En los mismos albores de la Revolución, en el ámbito de la cultura occidental, se habían tratado de evaporar los límites entre la vida y el arte, intentando «fusionar el arte y la política» (Bell, 1988, p. 122), y se definía con precisión al intelectual como una pieza fundamental en el engranaje de los procesos revolucionarios abanderados por la izquierda, como un agente de cambios esenciales en la sociedad para la defensa de los oprimidos, siguiendo la noción de compromiso esbozada por Sartre en ¿Qué es la literatura? y otros escritos. Muchos de los congresos de los años sesenta, en Latinoamérica y, sobre todo, en Cuba, incidían en la identificación del artista con el intelectual y con el compromiso con los «condenados de la tierra», como definía Fanon en 1961 a los que sufrían el colonialismo económico y cultural. Ahora bien, conforme avanza la década y nos acercamos a los setenta, la relación del intelectual con la política y el compromiso se torna problemática, precisamente por la relación también planteada por Sartre entre la palabra y la acción. Dice Claudia Gilman (2003, p. 160): «En el proceso de politización del intelectual, un fenómeno paradójico terminó por enfrentarlo con la eficacia del hombre de acción, cuya posición es antes pragmática que sustentada sobre una ética del decirlo todo. Dicho de otro modo, la palabra y el acto pueden entrar en sistemas de antagonismo cuando se deteriora la certidumbre de que la palabra constituye alguna forma de acción que pueda vincularse con las exigencias de la política».
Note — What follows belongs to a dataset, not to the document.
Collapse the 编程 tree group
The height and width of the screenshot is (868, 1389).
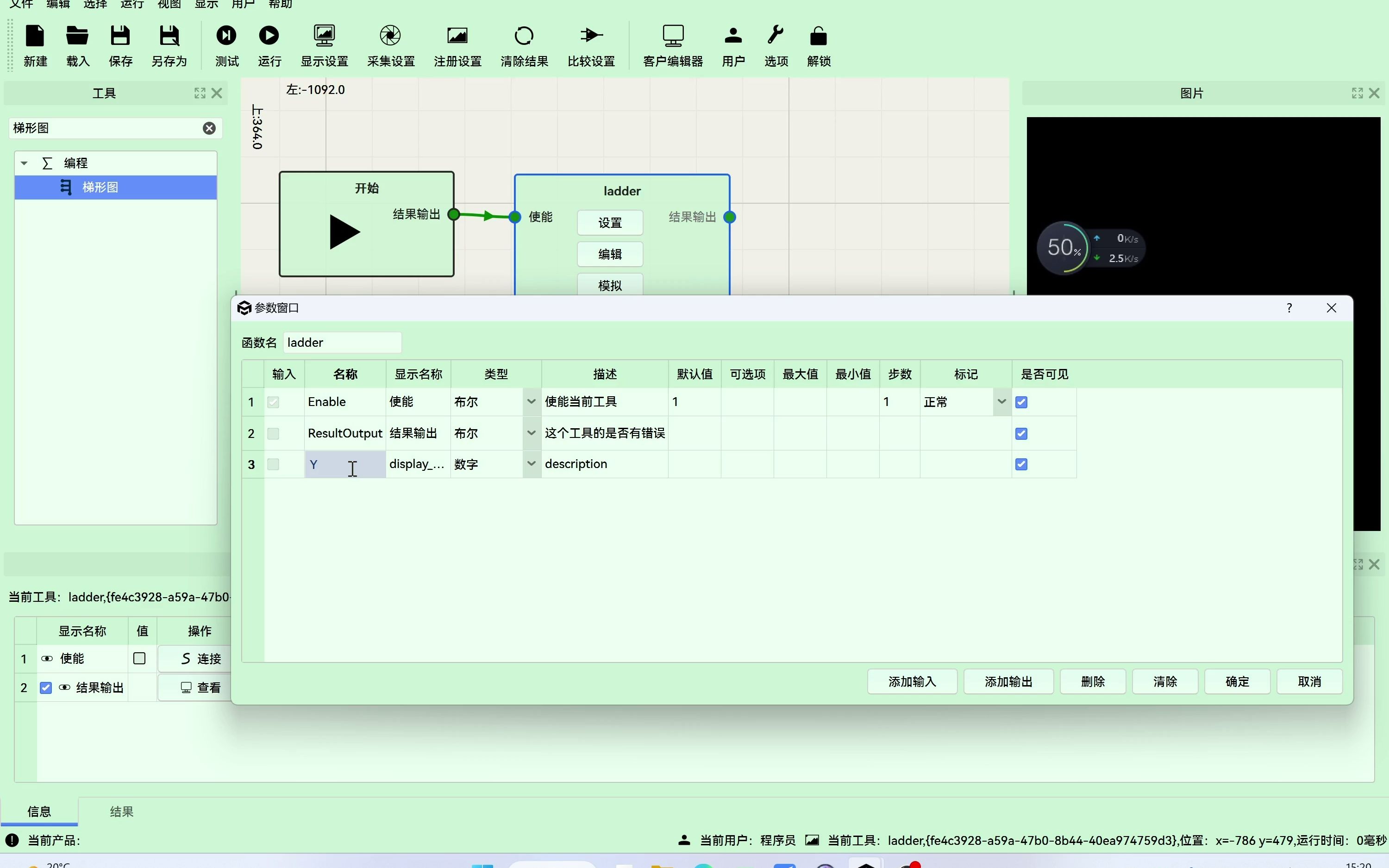[24, 163]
Los escritores de finales de los sesenta y los setenta tendieron a aproximarse cada vez más a la autonomía de la palabra frente a la acción política o a su servidumbre, y a considerar que la propia utilización de la palabra ya era una postura crítica y una posición en el mundo y frente a las injusticias. Por eso, en Cuba, ya desde finales de los sesenta, meses antes de que estallara la primera polémica por el poemario de Padilla, la declaración final del Congreso Cultural de La Habana, de enero de 1968, insistía en que la Revolución es el acontecimiento cultural por antonomasia y en que defender la Revolución es lo mismo que defender la cultura. Mientras los artistas deseaban escapar al control, las dirigencias políticas exigían que el compromiso fuera revolucionario y radical, absoluto. De hecho, el mismo Benedetti, que desde el comienzo del proceso cubano había sido incondicional con la causa, y lo seguiría siendo, realizó una aportación que no sentó del todo bien en el espacio político: su texto «Sobre las relaciones del hombre de acción y el intelectual» solicitaba respeto para la acción reflexiva y teórica del intelectual, a quien no se puede acusar de «antiintelectual» por el hecho de no acomodarse a un objetivo práctico urgente o inmediato. Y se manifestaba en contra de apreciar como «intelectual revolucionario» solo a quien participara de una lucha armada, aunque tampoco el guerrillero debería ser excluido del carácter intelectual: «No todos los intelectuales revolucionarios (empezando por Carlos Marx) terminan en soldados. Ni está prohibido ni es obligatorio» (Benedetti, 1974, p. 43).

Ese respeto por la autonomía del intelectual y del artista, frente a las supuestas necesidades de las revoluciones que pretenden orientar de modo absoluto el sentido, la actividad y sus formas, es el que, de una manera mucho más agónica y con buena dosis de ironía, exhibe Padilla en su poema de Fuera del juego «En tiempos difíciles», en el que un hombre revolucionario debe entregar todo a una magna causa, incluso su lengua y, una vez que no es dueño de nada, debe acometer la imposible tarea de echar a andar. El hecho de que la lengua sea el último órgano que se le solicita a la voz poética y que sea el más importante, necesario para que la entrega de los demás órganos sea útil, notifica a las claras el estatuto privilegiado del intelectual comprometido pero autónomo, que tiene pensamiento y voz propios y defiende las causas justas vengan de donde vengan, sin servilismos a ideologías excluyentes.